An early scheme of this sort was “zoning.” The idea of zoning was to keep ugly factories out of family neighborhoods. Unintended consequences included blocking expansions of residential neighborhoods and increasing distances to work places, forcing people to rely more on cars, making “suburb” a word in American English, and convincing people we needed more highways so people could get to their increasingly distant workplaces faster. Hence the interstate system, hence Trump.
Homeowners love it when their homes’ values go up. Oh, sure, the time will come when they can’t afford the taxes anymore, but they all think of how much they’ll get from selling when they have to leave.
One way to keep the values of homes in a neighborhood up, in the thinking of people who live in them, is keeping the neighborhood free of “blight.” That means everyone has to keep their homes in good repair and the “wrong” people must be kept out, homeless people in particular.

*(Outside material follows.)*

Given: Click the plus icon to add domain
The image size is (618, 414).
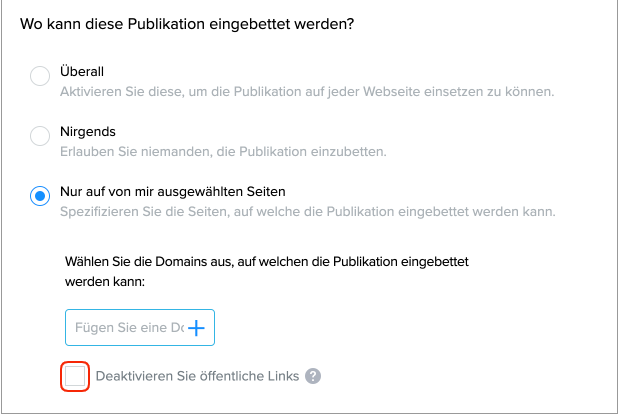Looking at the screenshot, I should click(x=197, y=327).
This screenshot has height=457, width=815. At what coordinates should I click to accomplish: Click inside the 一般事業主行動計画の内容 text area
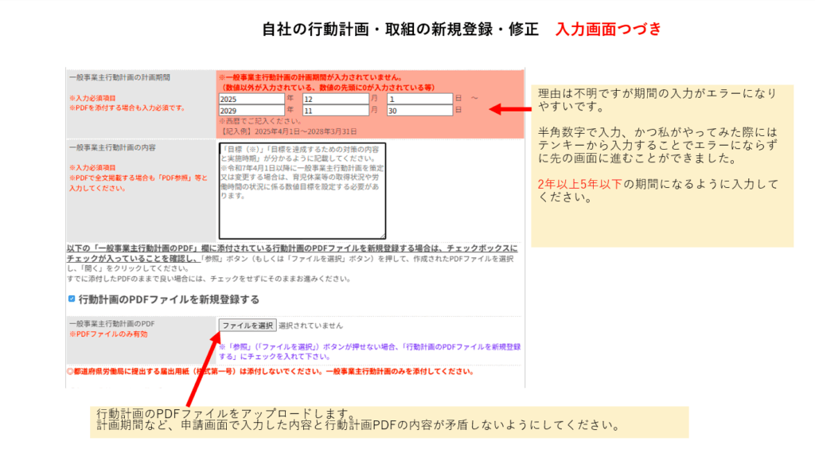click(302, 190)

So communities unite to drive out homeless people in order to send home values up, which, as it works, sends rental costs up within the same area, which increases homelessness, which makes it harder to drive homeless people out, there’s so many of them (“Where do they all come from?”), which results in more regulatory burdens on who can rent to whom and what conditions homes must be in, which burdens are resented and blamed on the government.
So, Trump is our president.
Dr. Wes Browning is a one time math professor who has experienced homelessness several times. He supplied the art for the first cover of Real Change in November of 1994 and has been involved with the organization ever since. This is his weekly column, Adventures in Irony, a dry verbal romp of the absurd.